O what wonders took place, long ago and far away, on a lonely hill called Calvary!

The world in darkness

The sun blotted out

The earth trembling

A civilization in turmoil

A blasphemer crucified on a rugged cross forgiving the sins of His executioners

A pagan centurion witnessing that he has indeed beheld the Son of God

O what a heart-wrenching scene – this death on a Friday afternoon!

The crucified man’s closest friends scurry and scatter, filled with fear

His scourged, torn, pierced and bloody body suspended from the gibbet of the cross

His mother pierced with swords of sorrow beyond all human telling

He is misunderstood by the judge, mocked by the soldiers, betrayed by His friends

His few possessions become the prize in a game of dice as they watch Him bleed

O what staggering realities take place, for this is no mere criminal!

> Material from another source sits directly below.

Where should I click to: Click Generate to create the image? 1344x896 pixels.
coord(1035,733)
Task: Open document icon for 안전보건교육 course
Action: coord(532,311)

God Himself is delivered into the hands of lawless men

The Creator of all is made subject to His creatures

The Son of God is shackled and beaten and ridiculed

The Messiah is scourged and His flesh torn off with each painful whipping

The Redeemer is pierced with nails and a lance

The Anointed One, dripping with blood, parched with thirst, and gasping for breath

comes to a pathetic and agonizing end on the death-bed of the Cross

This ignominous death is not merely a punishment

forced upon a rabble-rousing blasphemer

even if it should seem so to the Jews and the Romans.

No, in this story the real power is not found in Caiaphas or Herod or Pilate

but in God, His Christ, and His Christ's infinite love and self-offering.

This is the story of a torture accepted without complaint

a cross embraced and kissed

a sacrifice offered willingly for sinners by an innocent lamb

and for the unjust by the Just One Himself

Jesus Christ today offers Himself totally and without reservation

taking upon Himself the sin, the sorrow, and the guilt of us all

suffering cruel punishment in our place

and freeing us from slavery to sin by His saving death.

This is God’s greatest and most powerful act of love.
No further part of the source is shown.